O Governo do Estado, por meio da Secretaria da Saúde do Ceará, vai distribuir kits de reação anafilática por penicilina a 183 municípios para o tratamento de possíveis reação alérgica em pacientes com sífilis. A entrega acontecerá no Seminário Estadual de Prevenção e Controle da Sífilis Congênita que o Núcleo de Prevenção e Controle de Doenças e Agravos (Nuprev) realiza na segunda-feira, 28 de maio, das 8 horas às 12 horas, no Hotel Mareiro, Avenida Beira Mar, 2380, Meireles. Fortaleza vai adquirir seus próprios kits de reação anafilática.

Secretários municipais de Saúde, coordenadores municipais da Atenção Básica e das ações de DST/Aids estarão reunidos no seminário para conhecer os dados nacionais e estaduais sobre sífilis e as ações do Estado para o controle da doença. O Ceará foi o primeiro estado brasileiro a universalizar, em 2010, os dois testes de HIV e sífilis para gestantes no pré-natal. A universalização do exame foi possível com a aquisição de equipamentos para os Laboratórios Centrais de Saúde Pública (Lacen), unidades da rede estadual de saúde que realizam os testes. A Sesa está realizando capacitações para a aplicação do novo teste rápido de HIV e sífilis, que diminui o risco de falso positivo.

No Brasil, dados do Ministério da Saúde mostram que a prevalência de sífilis em parturientes encontra-se em 1,6%, cerca de quatro vezes maior que a prevalência da infecção pelo HIV. A doença, considerada evitável, pode causar aborto, má formação do feto e morte ao nascer. Bebês podem ainda ter cegueira, surdez e deficiência mental.

De 2005 a 2010, foram notificados 29,5 mil casos de sífilis em gestantes, no país.
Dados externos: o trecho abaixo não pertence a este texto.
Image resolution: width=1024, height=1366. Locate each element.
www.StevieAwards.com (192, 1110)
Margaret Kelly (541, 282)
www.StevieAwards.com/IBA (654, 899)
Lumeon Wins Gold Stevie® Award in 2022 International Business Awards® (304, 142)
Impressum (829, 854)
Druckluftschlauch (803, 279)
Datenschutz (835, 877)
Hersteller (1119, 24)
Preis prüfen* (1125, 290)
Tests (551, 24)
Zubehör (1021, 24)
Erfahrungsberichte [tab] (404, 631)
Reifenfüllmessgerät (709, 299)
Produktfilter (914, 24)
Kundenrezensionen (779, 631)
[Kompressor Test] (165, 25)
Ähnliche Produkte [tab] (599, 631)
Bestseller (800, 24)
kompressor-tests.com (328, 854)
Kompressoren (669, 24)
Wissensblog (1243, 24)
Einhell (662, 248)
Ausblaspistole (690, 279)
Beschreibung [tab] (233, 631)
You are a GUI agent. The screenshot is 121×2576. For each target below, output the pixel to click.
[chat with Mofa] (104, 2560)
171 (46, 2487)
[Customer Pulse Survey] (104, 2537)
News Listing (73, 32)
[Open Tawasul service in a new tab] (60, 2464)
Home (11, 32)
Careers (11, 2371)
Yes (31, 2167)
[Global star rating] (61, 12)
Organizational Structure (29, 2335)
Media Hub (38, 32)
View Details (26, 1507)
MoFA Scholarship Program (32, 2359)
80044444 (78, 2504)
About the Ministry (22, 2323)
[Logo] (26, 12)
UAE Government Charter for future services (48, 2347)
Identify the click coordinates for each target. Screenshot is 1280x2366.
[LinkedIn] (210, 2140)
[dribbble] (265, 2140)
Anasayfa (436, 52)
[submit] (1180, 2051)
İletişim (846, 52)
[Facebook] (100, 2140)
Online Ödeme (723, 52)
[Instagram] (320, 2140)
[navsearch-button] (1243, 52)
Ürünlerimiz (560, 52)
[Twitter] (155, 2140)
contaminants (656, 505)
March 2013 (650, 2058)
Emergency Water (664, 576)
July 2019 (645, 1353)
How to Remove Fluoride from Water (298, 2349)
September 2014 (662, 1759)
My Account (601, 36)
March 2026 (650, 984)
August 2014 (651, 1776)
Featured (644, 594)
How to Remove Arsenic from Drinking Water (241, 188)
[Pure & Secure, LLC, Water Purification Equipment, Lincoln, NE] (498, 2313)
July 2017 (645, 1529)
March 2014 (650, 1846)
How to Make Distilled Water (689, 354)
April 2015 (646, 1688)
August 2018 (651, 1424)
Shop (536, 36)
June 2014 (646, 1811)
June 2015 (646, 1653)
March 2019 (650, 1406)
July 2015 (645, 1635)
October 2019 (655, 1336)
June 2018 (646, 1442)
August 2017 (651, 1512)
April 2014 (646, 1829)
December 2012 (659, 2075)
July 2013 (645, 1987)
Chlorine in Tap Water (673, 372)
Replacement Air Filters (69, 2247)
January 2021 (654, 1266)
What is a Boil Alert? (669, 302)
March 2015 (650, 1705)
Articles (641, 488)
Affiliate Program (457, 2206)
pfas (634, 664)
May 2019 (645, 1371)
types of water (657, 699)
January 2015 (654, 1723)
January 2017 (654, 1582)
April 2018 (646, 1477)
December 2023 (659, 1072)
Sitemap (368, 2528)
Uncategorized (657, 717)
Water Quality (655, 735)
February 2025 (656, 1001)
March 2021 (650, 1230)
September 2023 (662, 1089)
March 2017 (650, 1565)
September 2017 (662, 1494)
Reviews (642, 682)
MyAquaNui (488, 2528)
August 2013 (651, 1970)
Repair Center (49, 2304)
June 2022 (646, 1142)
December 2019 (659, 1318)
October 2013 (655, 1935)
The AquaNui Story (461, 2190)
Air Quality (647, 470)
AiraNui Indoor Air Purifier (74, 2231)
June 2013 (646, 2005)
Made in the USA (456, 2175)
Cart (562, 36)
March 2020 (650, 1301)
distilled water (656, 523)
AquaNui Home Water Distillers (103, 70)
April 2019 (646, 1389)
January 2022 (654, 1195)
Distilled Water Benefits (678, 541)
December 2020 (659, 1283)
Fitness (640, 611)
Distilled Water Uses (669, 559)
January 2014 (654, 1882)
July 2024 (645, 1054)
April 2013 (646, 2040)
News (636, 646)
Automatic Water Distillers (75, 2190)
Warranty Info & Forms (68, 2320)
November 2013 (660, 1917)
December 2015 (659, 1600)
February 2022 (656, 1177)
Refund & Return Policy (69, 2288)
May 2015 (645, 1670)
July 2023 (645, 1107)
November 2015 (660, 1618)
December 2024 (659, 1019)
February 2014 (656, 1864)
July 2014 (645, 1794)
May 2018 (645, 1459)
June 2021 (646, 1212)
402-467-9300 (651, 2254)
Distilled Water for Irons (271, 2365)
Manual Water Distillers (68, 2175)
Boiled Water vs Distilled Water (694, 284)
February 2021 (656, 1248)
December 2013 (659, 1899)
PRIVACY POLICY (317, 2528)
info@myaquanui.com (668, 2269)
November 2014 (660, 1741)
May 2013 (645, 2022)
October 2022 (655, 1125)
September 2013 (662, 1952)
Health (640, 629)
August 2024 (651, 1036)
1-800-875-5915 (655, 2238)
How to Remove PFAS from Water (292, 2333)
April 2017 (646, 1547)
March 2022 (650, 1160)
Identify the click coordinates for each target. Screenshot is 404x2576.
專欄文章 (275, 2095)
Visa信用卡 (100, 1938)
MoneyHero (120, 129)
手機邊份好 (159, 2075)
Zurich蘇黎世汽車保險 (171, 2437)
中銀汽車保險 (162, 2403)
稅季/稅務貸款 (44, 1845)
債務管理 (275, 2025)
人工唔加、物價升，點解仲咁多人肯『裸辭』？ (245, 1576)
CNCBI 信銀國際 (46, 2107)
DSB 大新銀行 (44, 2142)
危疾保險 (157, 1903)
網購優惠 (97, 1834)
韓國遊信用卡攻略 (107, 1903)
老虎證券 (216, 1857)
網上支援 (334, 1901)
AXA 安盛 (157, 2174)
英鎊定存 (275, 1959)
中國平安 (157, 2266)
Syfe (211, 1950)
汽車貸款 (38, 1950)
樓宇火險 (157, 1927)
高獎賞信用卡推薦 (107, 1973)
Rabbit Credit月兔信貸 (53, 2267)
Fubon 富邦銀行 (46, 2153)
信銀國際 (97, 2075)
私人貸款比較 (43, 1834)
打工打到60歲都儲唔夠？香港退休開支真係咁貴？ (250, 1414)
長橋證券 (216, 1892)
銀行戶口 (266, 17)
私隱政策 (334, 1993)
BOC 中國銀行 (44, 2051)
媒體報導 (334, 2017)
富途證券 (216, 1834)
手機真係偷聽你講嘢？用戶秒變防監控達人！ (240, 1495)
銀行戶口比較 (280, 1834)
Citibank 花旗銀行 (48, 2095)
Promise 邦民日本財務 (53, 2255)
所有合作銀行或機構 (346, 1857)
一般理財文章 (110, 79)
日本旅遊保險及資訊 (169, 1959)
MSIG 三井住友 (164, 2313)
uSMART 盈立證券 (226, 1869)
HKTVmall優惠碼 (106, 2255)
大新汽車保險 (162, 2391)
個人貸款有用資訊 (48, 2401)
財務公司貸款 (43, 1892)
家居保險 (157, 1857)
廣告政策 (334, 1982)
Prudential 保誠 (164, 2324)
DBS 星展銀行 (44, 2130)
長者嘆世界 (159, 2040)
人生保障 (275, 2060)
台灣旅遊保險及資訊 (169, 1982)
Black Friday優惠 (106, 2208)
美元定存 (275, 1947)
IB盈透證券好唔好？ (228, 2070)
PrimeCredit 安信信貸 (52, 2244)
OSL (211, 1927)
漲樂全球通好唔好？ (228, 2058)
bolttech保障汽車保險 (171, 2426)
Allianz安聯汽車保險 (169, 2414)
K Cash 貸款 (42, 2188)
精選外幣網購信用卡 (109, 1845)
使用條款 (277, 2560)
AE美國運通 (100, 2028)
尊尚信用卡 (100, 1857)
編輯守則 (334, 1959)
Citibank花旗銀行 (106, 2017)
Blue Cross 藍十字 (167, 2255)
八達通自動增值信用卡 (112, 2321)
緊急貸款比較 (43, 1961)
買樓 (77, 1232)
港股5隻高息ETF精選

A maioria dos casos no período ocorreu nas Regiões Sudeste e Nordeste, com 9.340 (31,6%) e 8.054 (27,3%) de casos, respectivamente. No ano de 2009, a taxa de detecção para o país foi de três casos por 1.000 nascidos vivos, sendo que as maiores taxas estão nas regiões Centro-Oeste, com 5,2 e Norte, com 4,5.

De 2000 a 2010, foram detectados no Brasil 54.141 casos de sífilis congênita em crianças menores de um ano de idade. Do total acumulado nesse período, a Região Sudeste registrou 24.260 (44,8%) casos; a Nordeste, 17.397 (32,1%); a Norte, 5.223 (9,6%); a Sul, 3.764 (7,0%); e a Centro-Oeste, 3.497 (6,5%).

A sífilis é uma doença infecciosa causada pela bactéria Treponema pallidum e pode se manifestar de forma temporária, em três estágios. Os principais sintomas ocorrem nas duas primeiras fases, período em que a doença é mais contagiosa. O terceiro estágio pode não apresentar sintoma e, por isso, dá a falsa impressão de cura da doença. Com o desaparecimento dos sintomas, o que acontece com frequência, as pessoas se despreocupam e não buscam diagnóstico e tratamento. Sem o atendimento adequado, a doença pode comprometer a pele, os olhos, os ossos, o sistema cardiovascular e o sistema nervoso. Se não tratada, pode até levar à morte.

Além da transmissão vertical (de mãe para filho), a doença pode ser transmitida de uma pessoa para outra durante o sexo sem camisinha com alguém infectado e por transfusão de sangue contaminado. O uso da camisinha em todas as relações sexuais e o correto acompanhamento durante a gravidez são meios simples, confiáveis e baratos de prevenção.

Segundo estimativas da Organização Mundial de Saúde (OMS), a cada ano no mundo ocorrem aproximadamente 12 milhões de novos casos da doença. No Brasil, as estimativas da OMS de infecções de sífilis por transmissão sexual na população sexualmente ativa, a cada ano, são de 937 mil casos.